-------- RECORD LIST

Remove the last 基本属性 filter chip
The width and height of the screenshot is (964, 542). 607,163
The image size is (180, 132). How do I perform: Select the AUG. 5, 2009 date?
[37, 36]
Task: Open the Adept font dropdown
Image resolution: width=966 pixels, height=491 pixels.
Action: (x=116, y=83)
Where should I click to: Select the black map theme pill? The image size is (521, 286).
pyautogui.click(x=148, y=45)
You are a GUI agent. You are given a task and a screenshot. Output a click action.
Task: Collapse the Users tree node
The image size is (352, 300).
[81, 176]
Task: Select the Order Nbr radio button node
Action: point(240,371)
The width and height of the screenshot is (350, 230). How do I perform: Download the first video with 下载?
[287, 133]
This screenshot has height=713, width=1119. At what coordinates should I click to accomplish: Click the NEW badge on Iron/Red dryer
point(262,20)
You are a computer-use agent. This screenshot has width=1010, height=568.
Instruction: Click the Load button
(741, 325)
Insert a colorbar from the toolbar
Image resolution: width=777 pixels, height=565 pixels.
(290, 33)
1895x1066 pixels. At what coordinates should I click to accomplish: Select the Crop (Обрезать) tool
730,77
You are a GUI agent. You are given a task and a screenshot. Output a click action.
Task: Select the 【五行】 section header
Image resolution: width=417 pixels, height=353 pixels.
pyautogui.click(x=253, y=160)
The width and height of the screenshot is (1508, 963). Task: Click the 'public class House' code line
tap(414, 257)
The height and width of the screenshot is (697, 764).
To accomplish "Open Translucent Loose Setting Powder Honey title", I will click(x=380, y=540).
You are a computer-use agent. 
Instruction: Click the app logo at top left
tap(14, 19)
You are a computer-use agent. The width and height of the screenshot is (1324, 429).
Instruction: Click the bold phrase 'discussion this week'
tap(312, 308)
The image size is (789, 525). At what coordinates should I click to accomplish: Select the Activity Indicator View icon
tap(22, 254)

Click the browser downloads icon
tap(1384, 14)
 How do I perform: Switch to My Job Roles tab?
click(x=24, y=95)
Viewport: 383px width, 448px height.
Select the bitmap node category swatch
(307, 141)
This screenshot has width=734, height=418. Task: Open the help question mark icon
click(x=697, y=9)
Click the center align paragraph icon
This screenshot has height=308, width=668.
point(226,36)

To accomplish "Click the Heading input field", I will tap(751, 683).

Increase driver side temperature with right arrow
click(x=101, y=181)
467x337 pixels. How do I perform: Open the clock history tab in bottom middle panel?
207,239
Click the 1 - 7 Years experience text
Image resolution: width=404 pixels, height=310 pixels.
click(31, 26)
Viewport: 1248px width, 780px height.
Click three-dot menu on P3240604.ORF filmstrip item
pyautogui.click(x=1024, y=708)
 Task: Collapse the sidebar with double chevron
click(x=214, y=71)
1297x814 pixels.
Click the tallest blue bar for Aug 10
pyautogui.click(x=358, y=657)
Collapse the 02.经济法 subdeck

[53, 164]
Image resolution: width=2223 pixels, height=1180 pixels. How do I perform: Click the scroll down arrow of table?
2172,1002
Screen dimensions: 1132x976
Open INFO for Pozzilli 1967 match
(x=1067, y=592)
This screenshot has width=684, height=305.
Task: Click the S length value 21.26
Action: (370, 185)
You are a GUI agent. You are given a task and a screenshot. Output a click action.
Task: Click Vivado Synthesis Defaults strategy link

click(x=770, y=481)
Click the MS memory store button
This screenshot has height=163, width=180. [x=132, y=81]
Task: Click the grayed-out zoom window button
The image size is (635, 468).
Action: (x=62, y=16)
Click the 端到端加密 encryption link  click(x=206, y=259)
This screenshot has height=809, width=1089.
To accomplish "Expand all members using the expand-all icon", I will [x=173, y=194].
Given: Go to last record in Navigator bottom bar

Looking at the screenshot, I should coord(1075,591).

----------------

WORK TO COMPLETE >>
Please list each line above that contains the string "button". Treat uppercase and lowercase as different.

OUTPUT FOR THIS EXERCISE >>
Task: Select the Order Nbr radio button node
Instruction: Click the Load button
Click the MS memory store button
Task: Click the grayed-out zoom window button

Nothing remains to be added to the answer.